Records for this exercise START

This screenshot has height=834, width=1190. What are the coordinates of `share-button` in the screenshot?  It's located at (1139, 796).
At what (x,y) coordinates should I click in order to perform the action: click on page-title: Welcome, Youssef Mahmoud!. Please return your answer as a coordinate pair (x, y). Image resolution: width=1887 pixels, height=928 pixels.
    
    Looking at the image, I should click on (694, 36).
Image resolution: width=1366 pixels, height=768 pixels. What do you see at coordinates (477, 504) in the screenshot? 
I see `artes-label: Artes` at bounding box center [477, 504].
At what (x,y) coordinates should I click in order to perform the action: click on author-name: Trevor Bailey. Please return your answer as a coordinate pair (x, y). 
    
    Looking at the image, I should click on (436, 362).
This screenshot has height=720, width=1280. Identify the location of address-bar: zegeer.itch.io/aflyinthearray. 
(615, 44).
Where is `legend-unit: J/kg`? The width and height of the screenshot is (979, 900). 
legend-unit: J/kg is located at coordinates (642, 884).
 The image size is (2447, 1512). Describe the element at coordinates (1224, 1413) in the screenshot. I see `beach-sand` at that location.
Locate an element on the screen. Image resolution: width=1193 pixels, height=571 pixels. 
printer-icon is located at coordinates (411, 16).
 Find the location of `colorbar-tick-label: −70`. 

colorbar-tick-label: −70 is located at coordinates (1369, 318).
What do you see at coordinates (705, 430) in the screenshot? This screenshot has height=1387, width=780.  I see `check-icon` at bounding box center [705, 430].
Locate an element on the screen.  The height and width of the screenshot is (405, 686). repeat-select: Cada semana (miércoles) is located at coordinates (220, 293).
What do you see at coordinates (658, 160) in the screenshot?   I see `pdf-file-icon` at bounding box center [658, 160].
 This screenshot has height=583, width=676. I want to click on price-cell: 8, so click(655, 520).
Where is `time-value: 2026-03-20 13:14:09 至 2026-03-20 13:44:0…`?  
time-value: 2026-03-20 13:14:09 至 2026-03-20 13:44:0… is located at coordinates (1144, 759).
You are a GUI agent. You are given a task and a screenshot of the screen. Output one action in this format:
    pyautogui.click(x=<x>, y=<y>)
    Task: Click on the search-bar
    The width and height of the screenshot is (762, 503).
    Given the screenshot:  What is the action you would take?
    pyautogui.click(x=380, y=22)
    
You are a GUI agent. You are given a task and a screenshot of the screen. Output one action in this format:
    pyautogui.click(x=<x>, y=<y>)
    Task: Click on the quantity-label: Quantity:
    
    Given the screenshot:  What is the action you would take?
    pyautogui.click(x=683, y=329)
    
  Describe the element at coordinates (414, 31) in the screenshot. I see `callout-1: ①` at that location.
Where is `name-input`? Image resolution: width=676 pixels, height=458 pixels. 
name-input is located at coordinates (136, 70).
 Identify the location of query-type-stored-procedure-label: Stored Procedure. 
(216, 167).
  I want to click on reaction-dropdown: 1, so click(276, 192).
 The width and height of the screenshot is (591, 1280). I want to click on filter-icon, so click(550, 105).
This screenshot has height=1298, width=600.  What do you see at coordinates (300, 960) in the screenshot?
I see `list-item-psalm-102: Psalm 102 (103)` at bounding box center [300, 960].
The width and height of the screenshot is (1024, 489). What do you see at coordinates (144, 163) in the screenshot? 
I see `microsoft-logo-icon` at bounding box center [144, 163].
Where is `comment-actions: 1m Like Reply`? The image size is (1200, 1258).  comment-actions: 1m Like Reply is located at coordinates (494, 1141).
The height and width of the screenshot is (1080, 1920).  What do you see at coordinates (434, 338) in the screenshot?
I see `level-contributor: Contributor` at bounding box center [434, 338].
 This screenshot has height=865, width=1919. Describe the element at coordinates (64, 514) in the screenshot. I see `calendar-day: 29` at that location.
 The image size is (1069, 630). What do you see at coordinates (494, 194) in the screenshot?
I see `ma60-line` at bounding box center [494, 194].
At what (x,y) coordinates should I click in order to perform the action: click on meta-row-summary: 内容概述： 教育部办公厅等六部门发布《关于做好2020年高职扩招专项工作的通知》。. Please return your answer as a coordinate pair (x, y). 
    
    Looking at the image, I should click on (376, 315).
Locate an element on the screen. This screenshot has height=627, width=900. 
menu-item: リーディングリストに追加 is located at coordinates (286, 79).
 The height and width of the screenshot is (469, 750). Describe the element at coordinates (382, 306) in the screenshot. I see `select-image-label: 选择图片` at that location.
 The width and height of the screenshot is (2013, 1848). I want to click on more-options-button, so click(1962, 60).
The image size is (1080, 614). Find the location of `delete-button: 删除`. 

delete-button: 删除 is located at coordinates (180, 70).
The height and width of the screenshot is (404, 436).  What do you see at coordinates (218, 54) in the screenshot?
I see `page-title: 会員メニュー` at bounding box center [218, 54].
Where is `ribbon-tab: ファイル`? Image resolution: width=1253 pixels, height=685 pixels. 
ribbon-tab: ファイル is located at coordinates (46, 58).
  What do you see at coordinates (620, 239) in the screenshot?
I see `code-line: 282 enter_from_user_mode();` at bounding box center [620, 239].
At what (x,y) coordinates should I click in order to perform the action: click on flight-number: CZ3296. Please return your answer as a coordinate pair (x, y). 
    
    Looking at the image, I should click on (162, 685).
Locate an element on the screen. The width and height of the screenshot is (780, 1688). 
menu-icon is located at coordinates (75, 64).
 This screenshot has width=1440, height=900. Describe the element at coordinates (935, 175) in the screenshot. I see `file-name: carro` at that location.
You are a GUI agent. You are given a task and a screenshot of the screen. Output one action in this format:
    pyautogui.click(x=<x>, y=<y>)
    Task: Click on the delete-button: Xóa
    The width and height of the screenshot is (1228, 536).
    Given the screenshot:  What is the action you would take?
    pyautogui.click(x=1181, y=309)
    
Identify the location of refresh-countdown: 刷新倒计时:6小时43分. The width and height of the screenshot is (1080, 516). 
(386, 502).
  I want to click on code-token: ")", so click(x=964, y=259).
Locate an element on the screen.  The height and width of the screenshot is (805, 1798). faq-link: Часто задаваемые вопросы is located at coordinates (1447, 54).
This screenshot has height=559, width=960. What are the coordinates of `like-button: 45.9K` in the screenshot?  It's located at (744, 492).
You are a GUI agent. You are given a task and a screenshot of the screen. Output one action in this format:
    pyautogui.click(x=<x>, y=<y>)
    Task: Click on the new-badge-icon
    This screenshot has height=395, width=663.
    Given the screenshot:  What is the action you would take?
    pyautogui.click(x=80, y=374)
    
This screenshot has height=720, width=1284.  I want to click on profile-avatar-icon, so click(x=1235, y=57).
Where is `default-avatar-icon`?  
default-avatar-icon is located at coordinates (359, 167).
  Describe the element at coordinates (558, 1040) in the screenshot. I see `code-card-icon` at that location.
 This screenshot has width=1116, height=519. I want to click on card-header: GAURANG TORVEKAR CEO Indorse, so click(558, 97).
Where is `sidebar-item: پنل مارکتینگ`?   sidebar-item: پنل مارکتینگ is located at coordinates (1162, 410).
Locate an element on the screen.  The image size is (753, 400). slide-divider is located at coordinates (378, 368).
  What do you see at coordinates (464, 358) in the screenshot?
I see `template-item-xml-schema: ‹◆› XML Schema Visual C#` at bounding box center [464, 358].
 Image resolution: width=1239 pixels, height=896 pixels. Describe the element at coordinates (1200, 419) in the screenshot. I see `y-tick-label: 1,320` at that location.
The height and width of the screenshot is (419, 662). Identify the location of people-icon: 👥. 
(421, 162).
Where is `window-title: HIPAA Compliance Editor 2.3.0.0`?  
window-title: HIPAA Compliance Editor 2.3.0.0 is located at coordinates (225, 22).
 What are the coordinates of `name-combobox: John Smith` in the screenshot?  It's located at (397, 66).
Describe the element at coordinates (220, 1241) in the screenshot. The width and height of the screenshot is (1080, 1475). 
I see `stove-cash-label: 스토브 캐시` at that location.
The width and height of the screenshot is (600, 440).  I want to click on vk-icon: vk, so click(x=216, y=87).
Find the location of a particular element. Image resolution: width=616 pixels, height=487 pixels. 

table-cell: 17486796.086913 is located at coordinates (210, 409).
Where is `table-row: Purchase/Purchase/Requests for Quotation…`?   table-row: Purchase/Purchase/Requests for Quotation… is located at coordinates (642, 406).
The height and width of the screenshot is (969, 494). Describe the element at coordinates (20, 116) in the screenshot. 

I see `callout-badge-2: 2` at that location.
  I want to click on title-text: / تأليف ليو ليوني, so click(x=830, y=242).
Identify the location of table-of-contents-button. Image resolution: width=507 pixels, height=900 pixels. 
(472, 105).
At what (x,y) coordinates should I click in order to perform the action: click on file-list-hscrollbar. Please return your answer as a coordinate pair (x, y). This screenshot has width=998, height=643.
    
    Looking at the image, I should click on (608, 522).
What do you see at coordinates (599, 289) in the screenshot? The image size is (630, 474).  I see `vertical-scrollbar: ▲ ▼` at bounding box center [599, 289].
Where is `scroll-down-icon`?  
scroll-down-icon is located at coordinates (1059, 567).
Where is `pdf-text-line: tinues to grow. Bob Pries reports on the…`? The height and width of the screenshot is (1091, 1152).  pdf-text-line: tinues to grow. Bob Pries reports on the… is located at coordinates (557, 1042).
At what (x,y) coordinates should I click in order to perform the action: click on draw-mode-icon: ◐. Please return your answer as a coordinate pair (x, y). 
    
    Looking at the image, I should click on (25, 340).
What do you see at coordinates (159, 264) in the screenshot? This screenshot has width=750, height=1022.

Records for this exercise END

Rewrite the items above as a numbered list, starting at the line that contains "pixels, height=685 pixels." and stopping after the line that contains "coordinates (1447, 54).". Leave out any blank lines.

> [Solution below]
1. Where is `ribbon-tab: ファイル`? Image resolution: width=1253 pixels, height=685 pixels. 
2. ribbon-tab: ファイル is located at coordinates (46, 58).
3.   What do you see at coordinates (620, 239) in the screenshot?
4. I see `code-line: 282 enter_from_user_mode();` at bounding box center [620, 239].
5. At what (x,y) coordinates should I click in order to perform the action: click on flight-number: CZ3296. Please return your answer as a coordinate pair (x, y). 
6.     Looking at the image, I should click on (162, 685).
7. Locate an element on the screen. The width and height of the screenshot is (780, 1688). 
8. menu-icon is located at coordinates (75, 64).
9.  This screenshot has width=1440, height=900. Describe the element at coordinates (935, 175) in the screenshot. I see `file-name: carro` at that location.
10. You are a GUI agent. You are given a task and a screenshot of the screen. Output one action in this format:
11.     pyautogui.click(x=<x>, y=<y>)
12.     Task: Click on the delete-button: Xóa
13.     The width and height of the screenshot is (1228, 536).
14.     Given the screenshot:  What is the action you would take?
15.     pyautogui.click(x=1181, y=309)
16. Identify the location of refresh-countdown: 刷新倒计时:6小时43分. The width and height of the screenshot is (1080, 516). 
17. (386, 502).
18.   I want to click on code-token: ")", so click(x=964, y=259).
19. Locate an element on the screen.  The height and width of the screenshot is (805, 1798). faq-link: Часто задаваемые вопросы is located at coordinates (1447, 54).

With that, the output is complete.